Responses To Flamboro Restrictions

Published: August 22, 2019 04:52 pm EDT

On Thursday, August 22, the Ontario Harness Horse Association issued a press release in regard to the Great Canadian Gaming Corp.’s announcement that an age restriction will be in effect at Flamboro Downs starting in early September.

In its announcement earlier this week, a statement from Great Canadian included the following: "Flamboro Downs will become a 19+ entertainment destination on Tuesday, September 3, 2019. All ages are still welcome to enjoy live racing on the tarmac and will have access to washroom facilities."

Trot Insider reached out to the Central Ontario Standardbred Association, Ontario Racing and Flamboro Downs for comment on the OHHA release. Ontario Racing has provided a statement to Trot Insider. Official comment from Flamboro and COSA were not received by press time.

The contents of the OHHA release appear below, followed by Ontario Racing’s statement.


The recent announcement by Great Canadian Gaming to ban children from the grandstand and clubhouse areas of the racetrack and force them to watch racing outside during the winter months is a clear indication of the company’s lack of concern for or interest in advancing the racing industry. It is just another nail in the coffin for this important agricultural industry of horse breeding, training and racing. While every other major-league sport is making concerted efforts to engage a new generation of fans, this announcement makes it clear that Flamboro Downs and its parent company have no concern about the future of racing and are not prepared to assist the industry in recovering from the devastation that happened as a result of the end of the Slots At Racetracks Program (SARP). According to the last financial information available to us Flamboro Downs already had one of the lowest on-track handles in the province and keeping families away will only exacerbate that problem.

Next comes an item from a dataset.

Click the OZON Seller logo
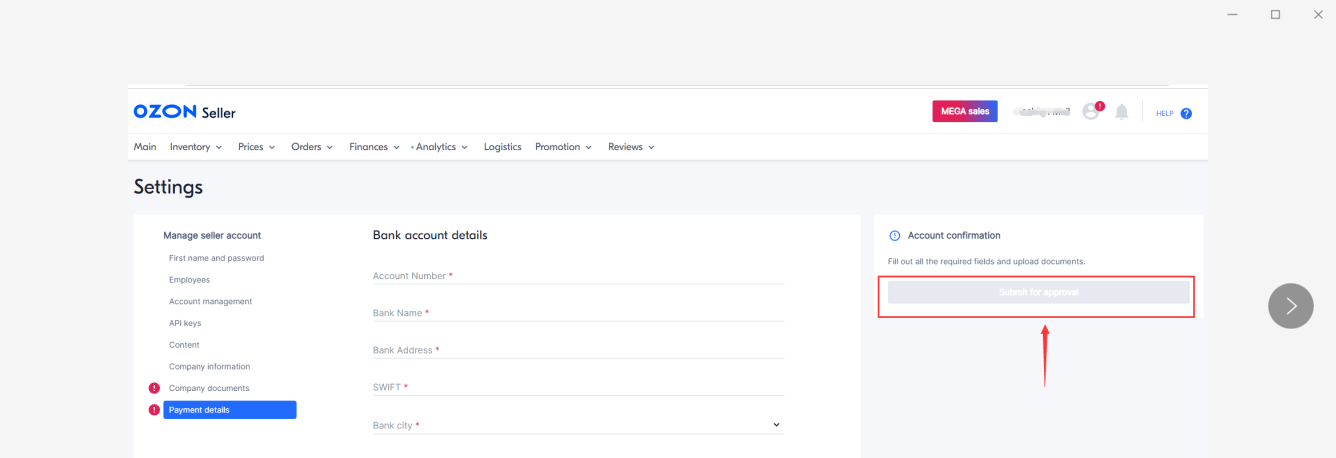pyautogui.click(x=185, y=112)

The Ontario Harness Horse Association (OHHA) is opposed to this unilateral decision to eliminate children from the racing facilities and is working diligently to try to alter that decision. OHHA has not signed the long-term funding deal because of a number of substantial flaws in the agreement, including the uncertainty of any racetrack’s requirement to race at all in the future, a requirement that was in the cancelled agreement that oversaw SARP. Unfortunately, other horsepeople’s groups have signed the agreement and became members of Ontario Racing and now racetracks are free to eliminate racing and make decisions like banning children with no recourse for the participants of the industry.

Ironically, the signature racetracks in Ontario are represented on the Ontario Racing Board by Bruce Barbour who represents Great Canadian Gaming. Great Canadian Gaming is also the operator of the two Woodbine Entertainment Group based casinos. Ontario Racing and Ontario Racing Management, a wholly owned subsidiary of Woodbine Entertainment Group, are responsible for managing the racing industry under the long-term funding agreement. Ontario Racing is also the organization that made the determination recently to eliminate funding for OHHA.

OHHA has initiated talks with Members of the Federal and Provincial Governments – something that we could not do if we agreed to the long-term funding deal – to express our concerns and we encourage you to contact your local Member of Provincial and Federal Governments to share your concerns as well.

If you require assistance in identifying or finding contact information for your local MP or MPP please call the OHHA office and we will provide that information.

You can contact the office by phone at 905-854-6442 or e-mail [email protected]


Horse racing fans of all ages have enjoyed the sport and its thrilling live venue experience in the province for decades. We encourage racing organizations to continue to embrace and nurture horse racing fans by broadening the sport’s appeal and focusing on growing the fan base. In support of that goal, only racetracks that offer live racing qualify for funding under the Long-Term Funding Agreement.